Wednesday, January 18, 2012

Lessons from the Philosopher Chef

Paring back to essentials is a liberating act.  It focuses the mind and muscles.  In times of crisis, complexity, and competing demands, it is often helpful to go back to things, the nuggets in our memory, that intuition that this just feels right, or it doesn't.
 Chef Moreno of Il Caminetto, high in the hills above Varenna, Italy, teaches a cooking class that is more than creating great pasta.[1]  He is also part historian of the local culture, part philosopher, and part humorist.  It is no wonder how he has built the highest rating in Tripadvisor for a wide area in the lake region of Italy and beyond.[2] 
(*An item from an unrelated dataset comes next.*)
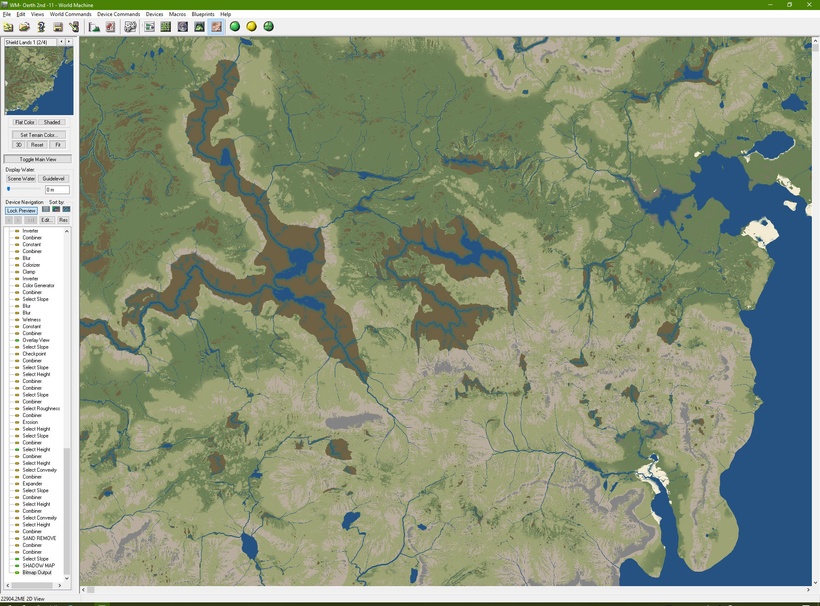Image resolution: width=820 pixels, height=606 pixels.
Task: Enable Scene Water display
Action: (x=22, y=179)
While making the dough for tortellini, he first creates a circle of flour and hollow out the center to hold the eggs.  He begins the mixing with his fingers only, moving from the center outward, taking in more and more of the flour. 
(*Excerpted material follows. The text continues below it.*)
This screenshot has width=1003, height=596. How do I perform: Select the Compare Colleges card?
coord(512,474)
“How can you tell if the dough is mixed well.” we ask?
“Close your eyes and touch the dough. Think of a beautiful woman, and touch the dough.  You will know when it’s ready.”
This is the building of the visceral, the “muscle memory” that knows the texture without a measure or timer, or—God forbid—a dough machine.  With Chef Moreno you are out in the wilderness of the Outback with only a swag and a book of matches. 
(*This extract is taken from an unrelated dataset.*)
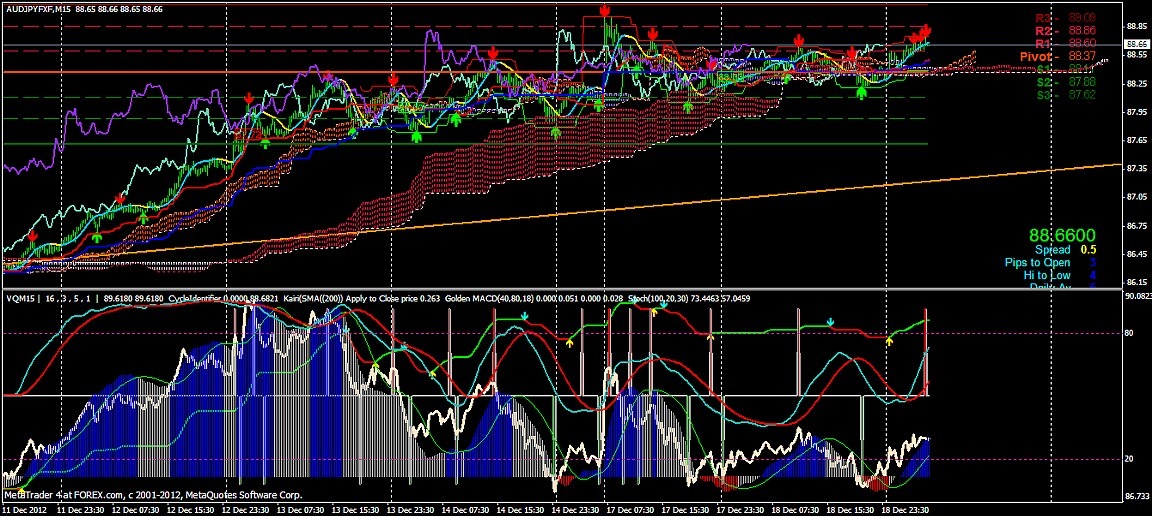Click the Kairi(SMA((200)) indicator label

(x=324, y=298)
He goes on to say, “Usually when you follow your instincts, the first thing you do is the right thing; with too much technology, you lose touch with that instinct.”
Someone asks, “How do you know when the dough is rolled thin enough?”
“When you can see the wood grain [of the table] through it, it’s thin enough.
How do you measure that?  “In a recipe, you must do interpretation.  A recipe is a base, but without passion, it is nothing… [you must] show out who you are, what you are.”
Lest we think that he is not a perfectionist, he corrects someone who says the tortellini is perfect: “Not perfetto! Everything can be good, but it can be better.”
This kind of connection with the soul is a well-spring of creativity that leads us to make things, to share what is simple and basic and visceral is easy.  Ask Chef Moreno.
A priest once told a story of an amputee, still flexing the toes of a lost limb.  The muscle memory was so strong; it was present even in its absence.  That’s the kind of visceral connection with our instincts to share that we need to develop in our organizations.